**Document excerpt:**

★ ★ ★ ★

AWSSupport-TroubleshootAWSBatchJob - Amazon Systems Manager Automation runbook reference
Services or capabilities described in Amazon Web Services documentation might vary by Region. To see the differences applicable to the China Regions, see Getting Started with Amazon Web Services in China (PDF).

AWSSupport-TroubleshootAWSBatchJob

Description

The AWSSupport-TroubleshootAWSBatchJob runbook helps you to troubleshoot issues that prevent an Amazon Batch job from progressing from RUNNABLE to STARTING status.

How does it work?

This runbook performs the following checks:

  • If the compute environment is in an INVALID or DISABLED state.

  • If the compute environment’s Max vCPU parameter is large enough to accommodate the job volume in the job queue.

  • If the jobs require more vCPUs or memory resources than what the compute environment’s instance types can provide.

  • If the jobs should run on GPU-based instances but the compute environment is not configured to use GPU-based instances.

  • If the Auto Scaling group for the compute environment failed to launch instances.

  • If the launched instances can join the underlying Amazon Elastic Container Service (Amazon ECS) cluster; if not, it runs the AWSSupport-TroubleshootECSContainerInstance runbook.

  • If any permissions issue is blocking specific actions that are required to run the job.

Important
  • This runbook must be initiated in the same Amazon Region as your job that is stuck in RUNNABLE status.

  • This runbook can be initiated for Amazon Batch jobs scheduled on Amazon ECS, Amazon Fargate or Amazon Elastic Compute Cloud (Amazon EC2) instances. If the automation is initiated for an Amazon Batch job on Amazon Elastic Kubernetes Service (Amazon EKS), the initiation stops.

  • If instances are available to run the job but fail to register the Amazon ECS cluster, this runbook initiates the AWSSupport-TroubleshootECSContainerInstance automation runbook to try determine why. For more information, reference the AWSSupport-TroubleshootECSContainerInstance runbook.

★ ★ ★ ★

**Provided data:**
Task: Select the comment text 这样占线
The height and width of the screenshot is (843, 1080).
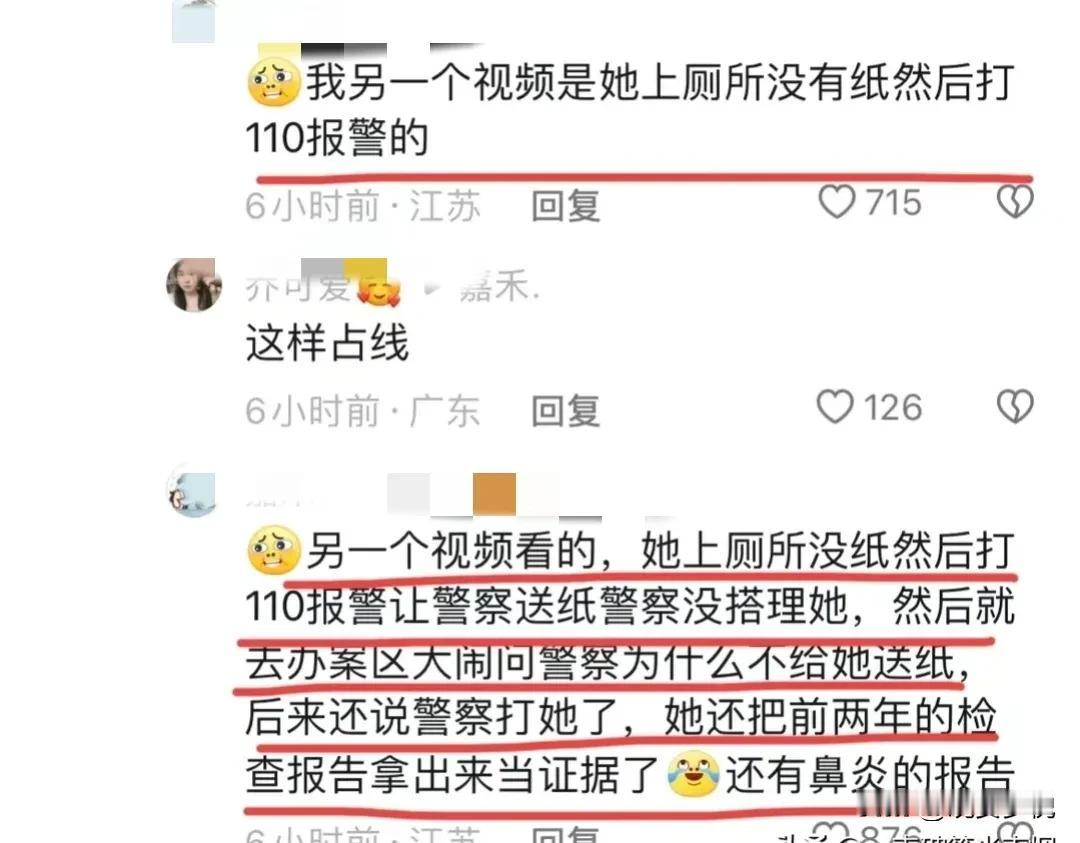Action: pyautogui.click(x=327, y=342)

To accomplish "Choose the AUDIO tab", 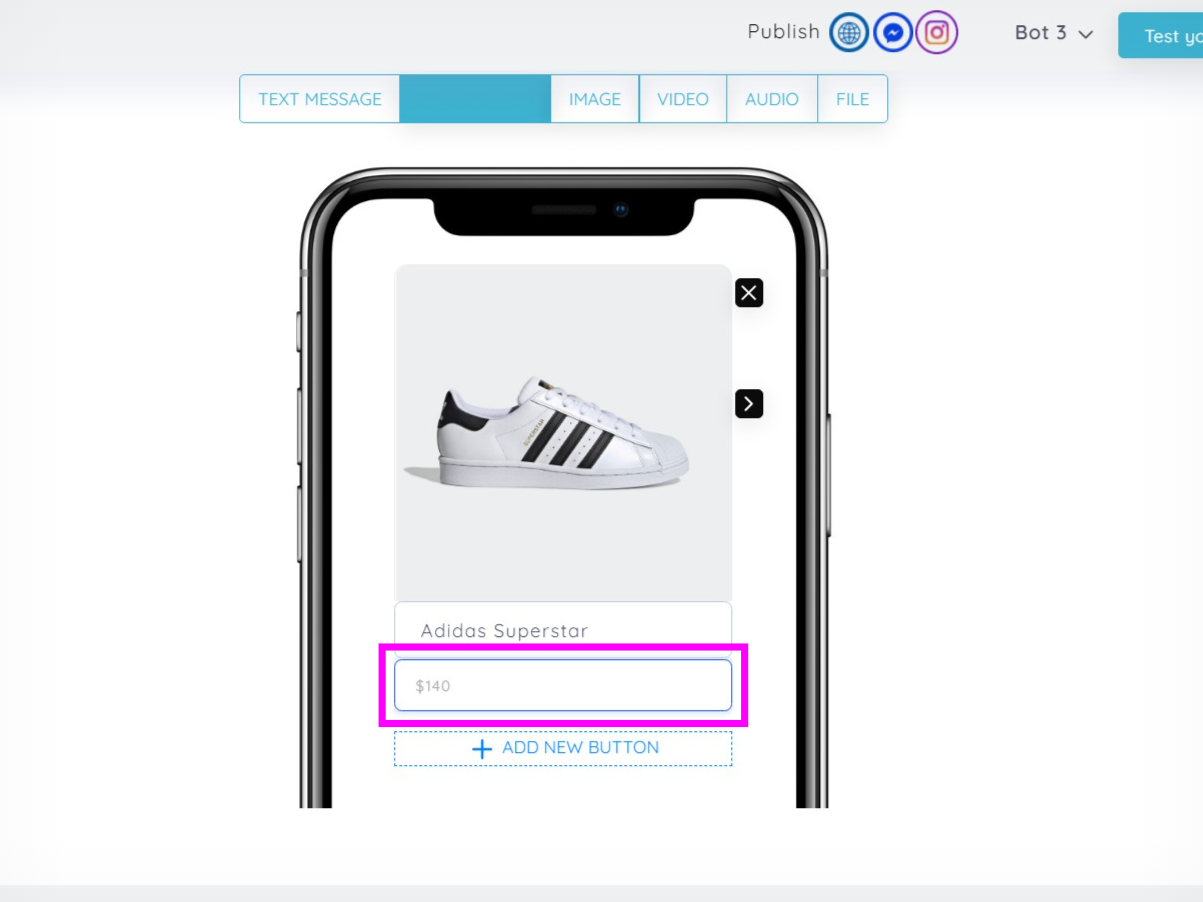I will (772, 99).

★ ★ ★ ★

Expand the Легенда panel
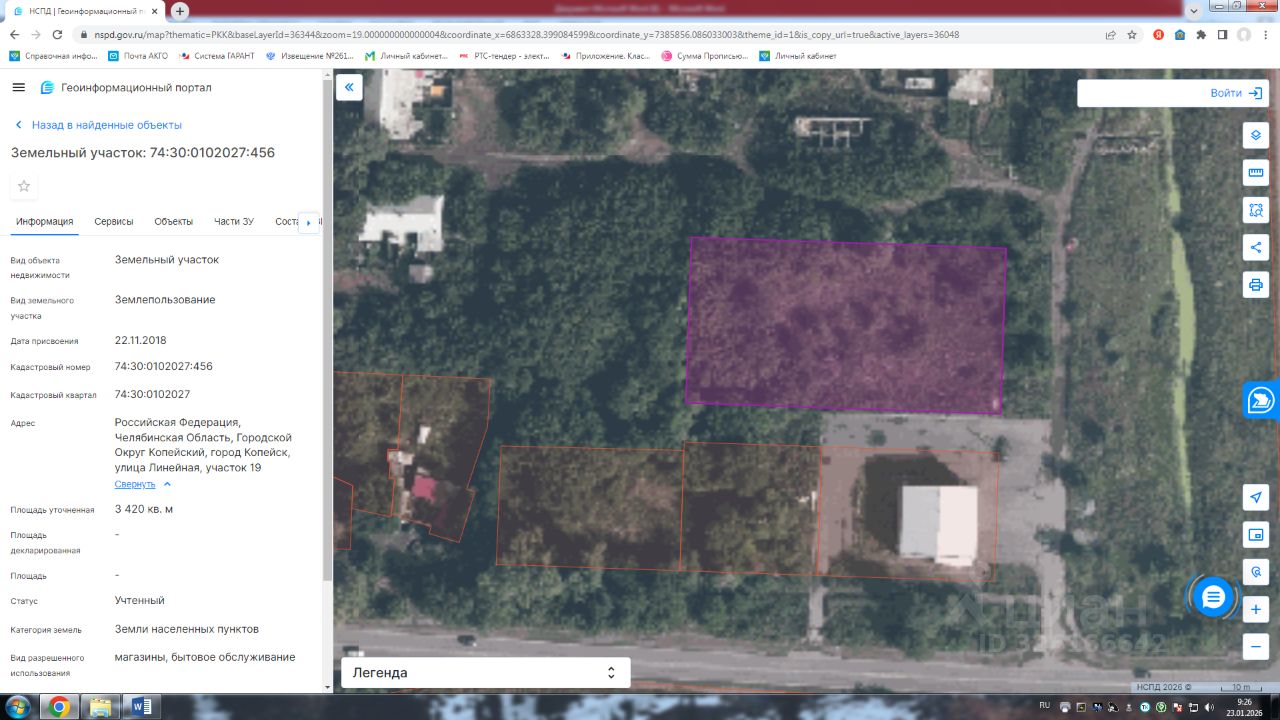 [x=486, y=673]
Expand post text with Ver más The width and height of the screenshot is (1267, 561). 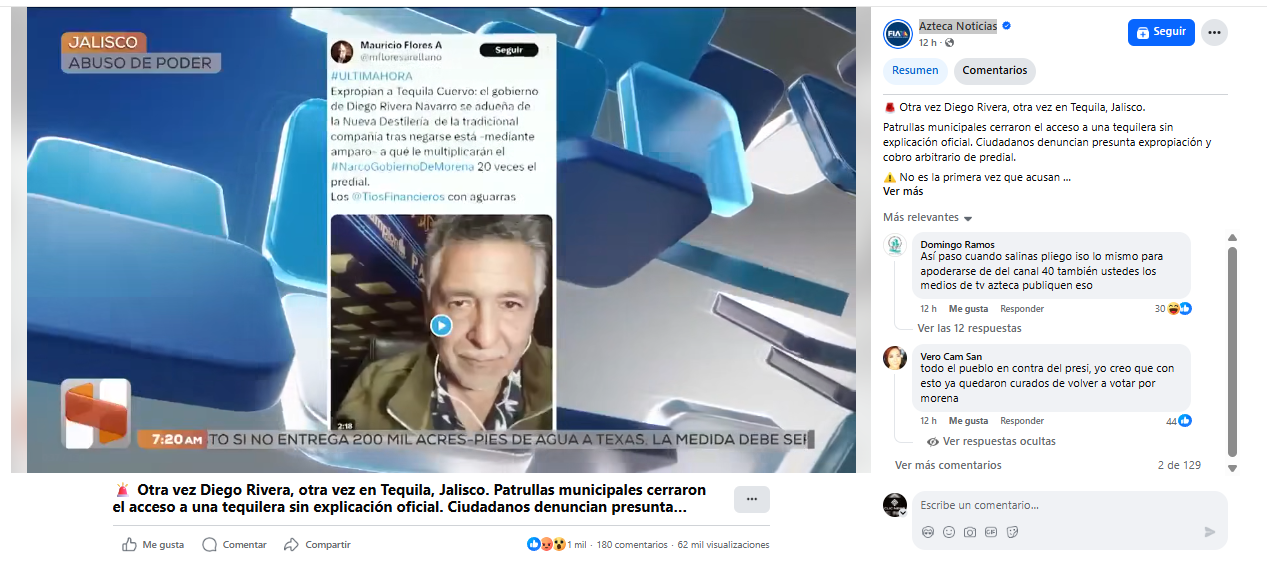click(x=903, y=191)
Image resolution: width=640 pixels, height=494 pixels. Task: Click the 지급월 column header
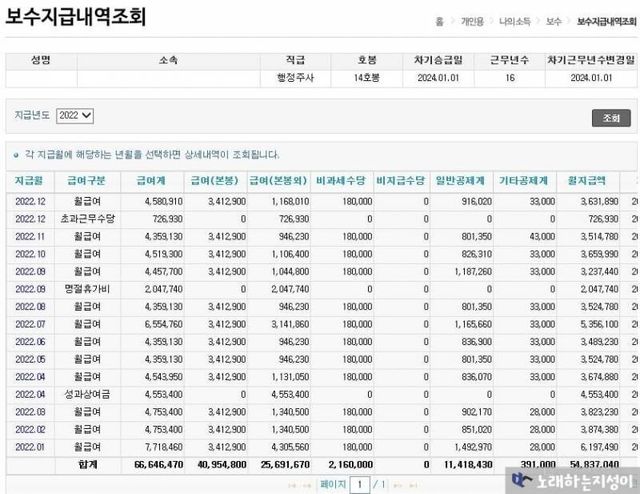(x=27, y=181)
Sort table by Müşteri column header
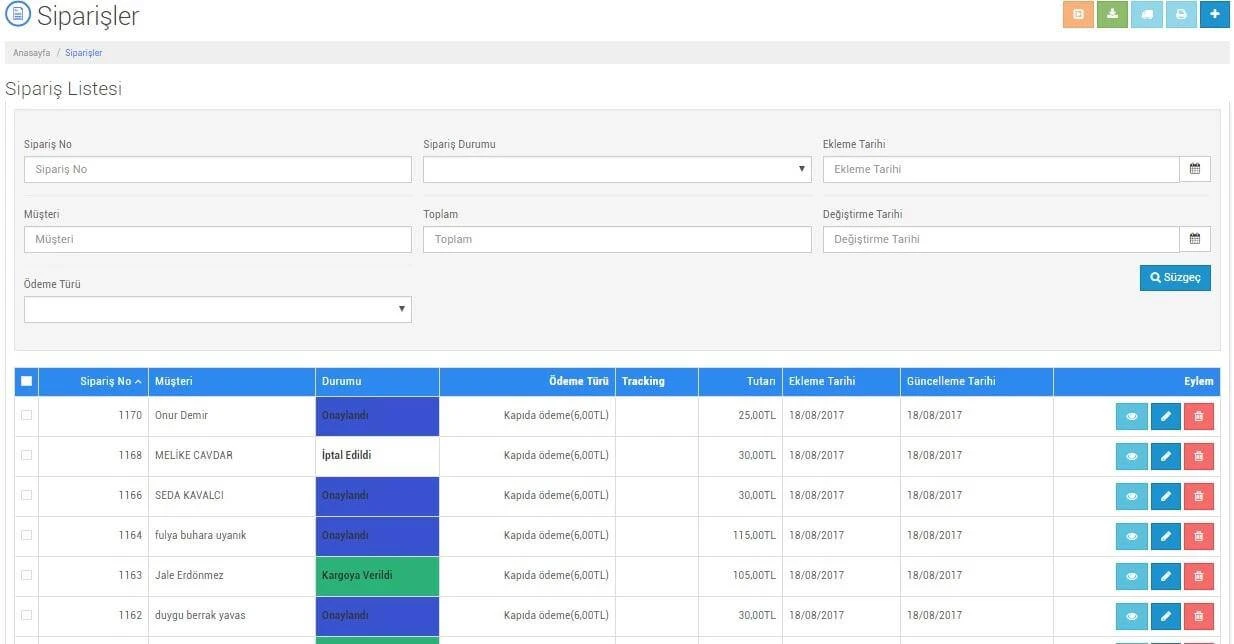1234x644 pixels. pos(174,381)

★ ★ ★ ★

**What you will do:**
• 1. List every check that the AWSSupport-TroubleshootAWSBatchJob runbook reference says the runbook performs.
• 2. Continue the AWSSupport-TroubleshootAWSBatchJob runbook reference from its last sentence.

**Responses:**
• 1.
1. Whether the compute environment is in an INVALID or DISABLED state.
2. Whether the compute environment's Max vCPU parameter is large enough for the job volume in the job queue.
3. Whether the jobs require more vCPUs or memory than the compute environment's instance types can provide.
4. Whether the jobs should run on GPU-based instances when the compute environment is not configured to use them.
5. Whether the Auto Scaling group for the compute environment failed to launch instances.
6. Whether the launched instances can join the underlying Amazon ECS cluster. If they cannot, the runbook runs the AWSSupport-TroubleshootECSContainerInstance runbook.
7. Whether any permissions issue is blocking specific actions required to run the job.

• 2.
Run this Automation (console)

Document type

Automation

Owner

Amazon

Platforms

Linux, macOS, Windows

Parameters

  • AutomationAssumeRole

    Type: String

    Description: (Optional) The Amazon Resource Name (ARN) of the Amazon Identity and Access Management (IAM) role that allows Systems Manager Automation to perform the actions on your behalf. If no role is specified, Systems Manager Automation uses the permissions of the user that starts this runbook.

  • JobId

    Type: String

    Description: (Required) The ID of the Amazon Batch Job that is stuck in RUNNABLE status.

    Allowed Pattern: ^[a-f0-9]{8}(-[a-f0-9]{4}){3}-[a-f0-9]{12}(:[0-9]+)?(#[0-9]+)?$

Required IAM permissions

The AutomationAssumeRole parameter requires the following actions to use the runbook successfully.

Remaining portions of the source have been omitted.